Provided records START
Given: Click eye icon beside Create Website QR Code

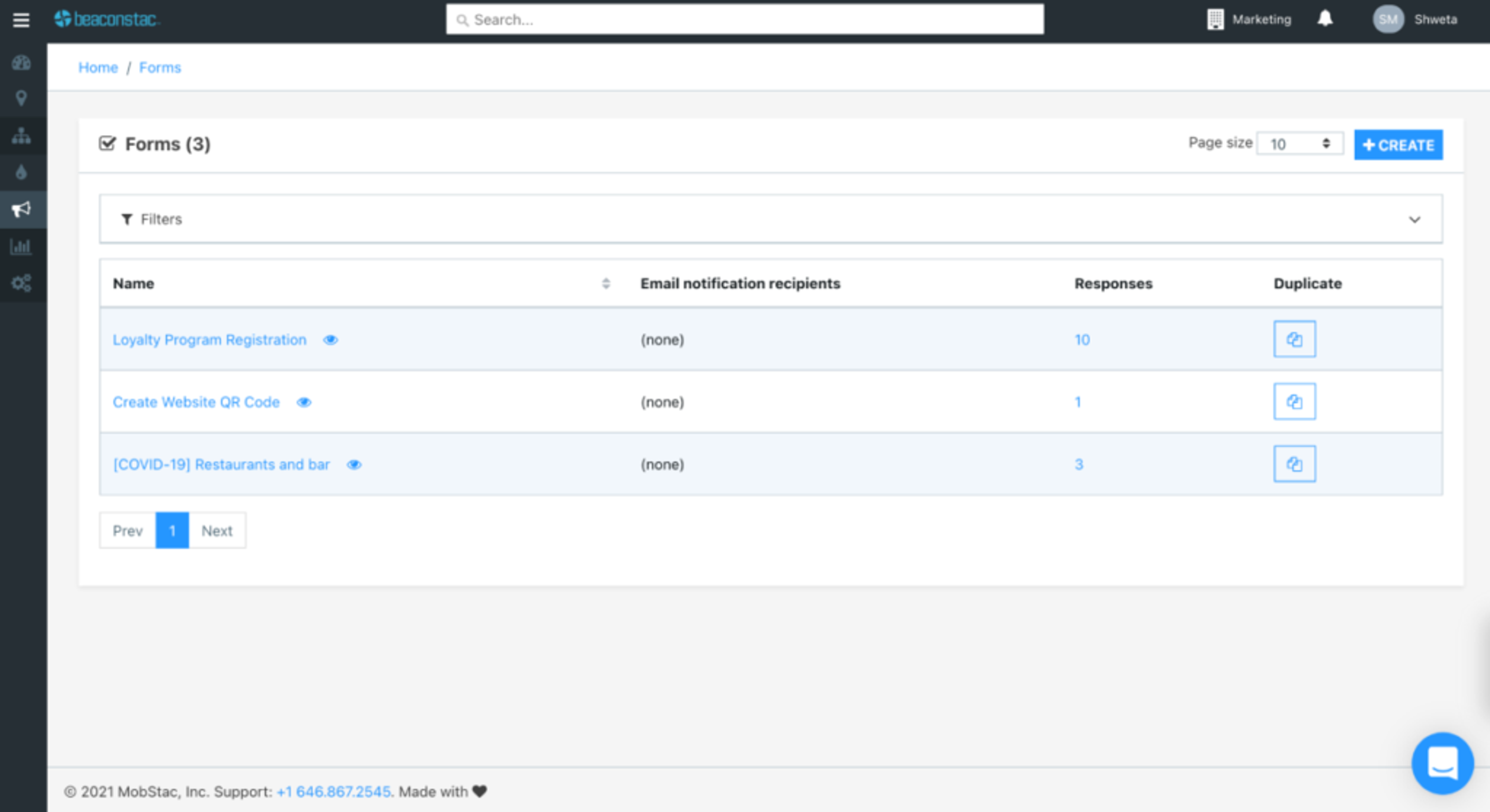Looking at the screenshot, I should click(304, 403).
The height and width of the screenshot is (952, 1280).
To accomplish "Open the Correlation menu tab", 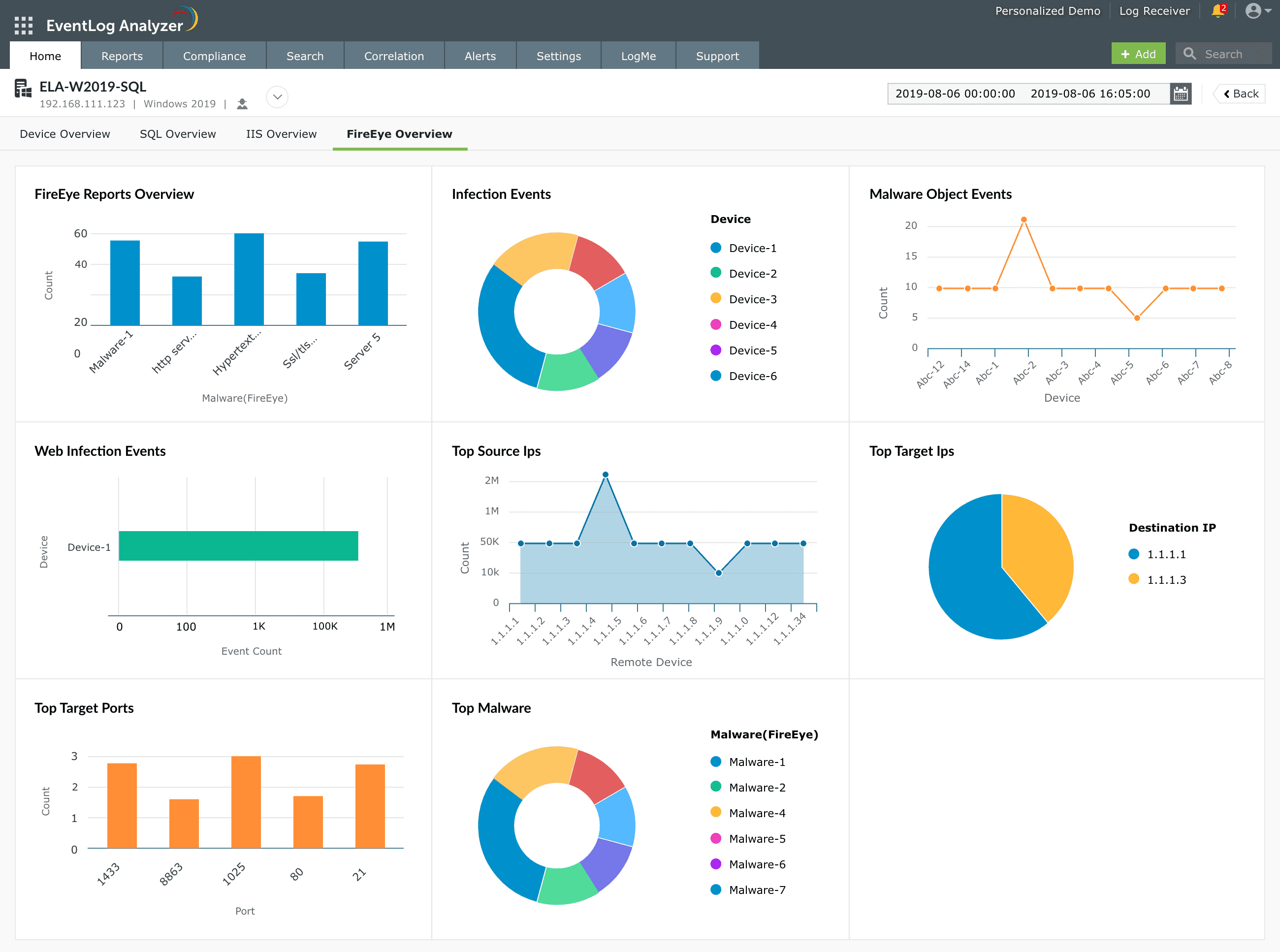I will [394, 56].
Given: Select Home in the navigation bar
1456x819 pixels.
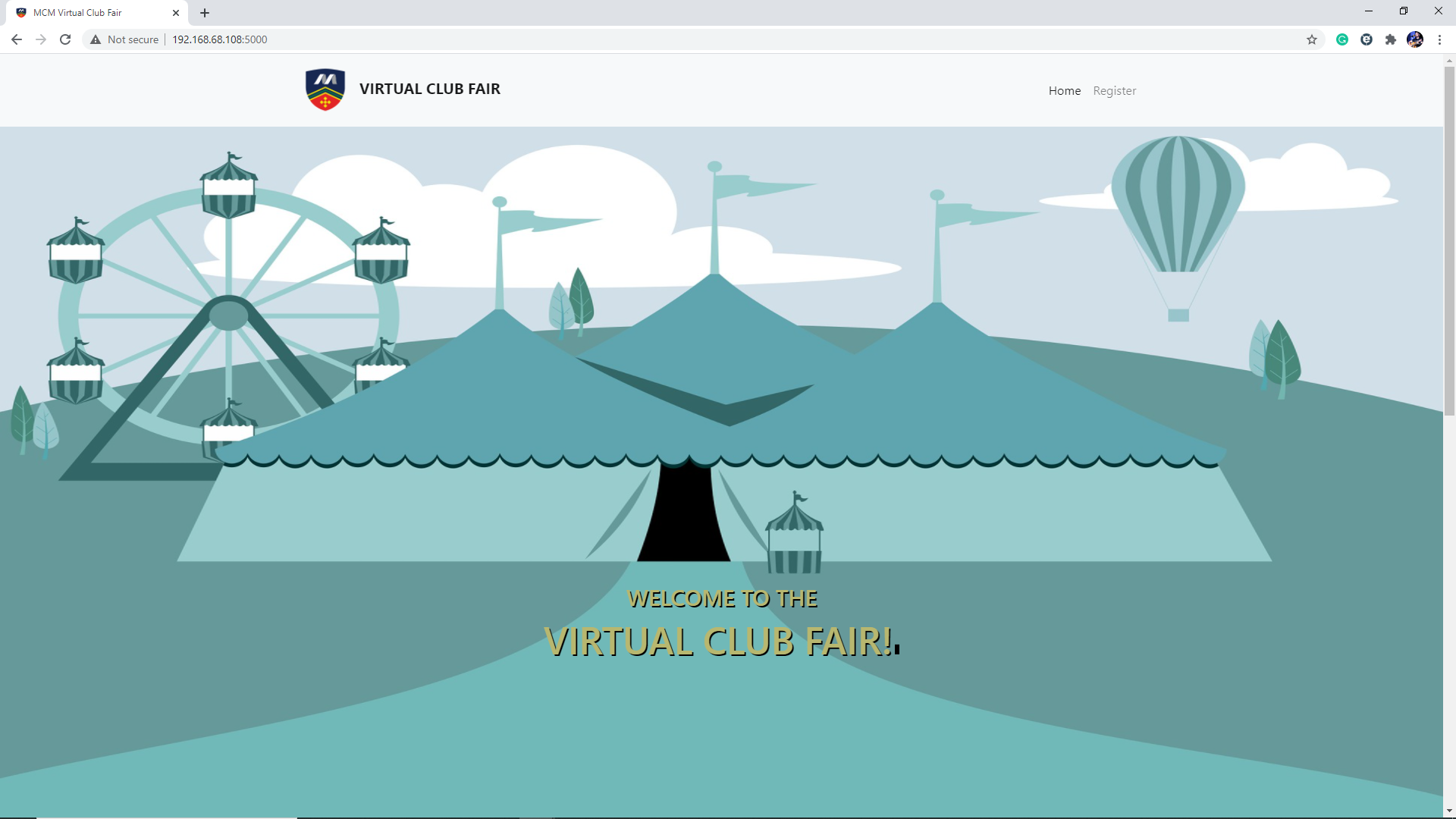Looking at the screenshot, I should (x=1064, y=90).
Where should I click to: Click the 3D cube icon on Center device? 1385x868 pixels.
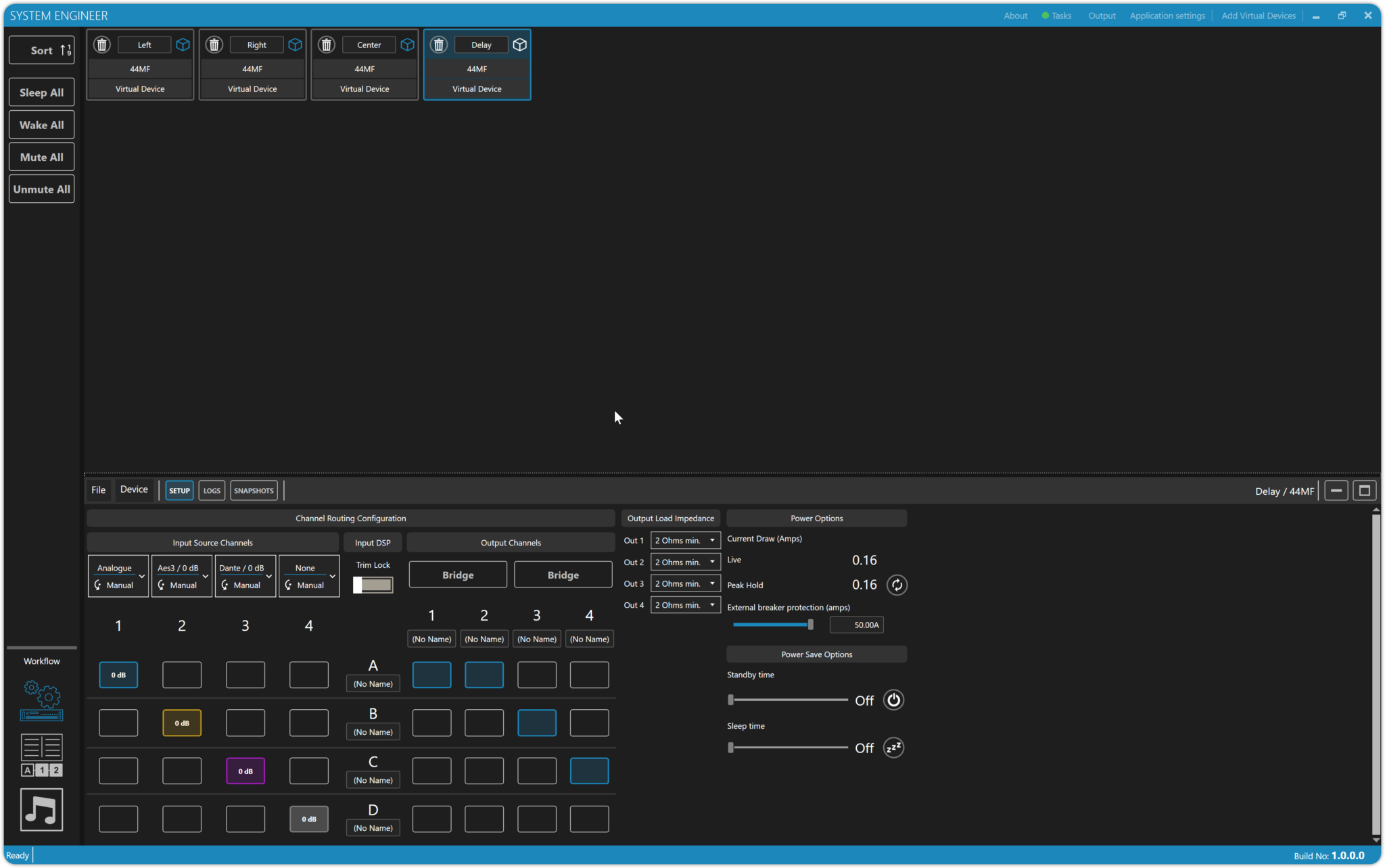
Provided records END
What you need to do: Set down only the lines running from the line with "Given: Select Home in the navigation bar" to the end of the entries, inclusive; omit every picture.

Response area:
Given: Select Home in the navigation bar
1456x819 pixels.
Looking at the screenshot, I should (x=1064, y=90).
Where should I click to: Click the 3D cube icon on Center device? 1385x868 pixels.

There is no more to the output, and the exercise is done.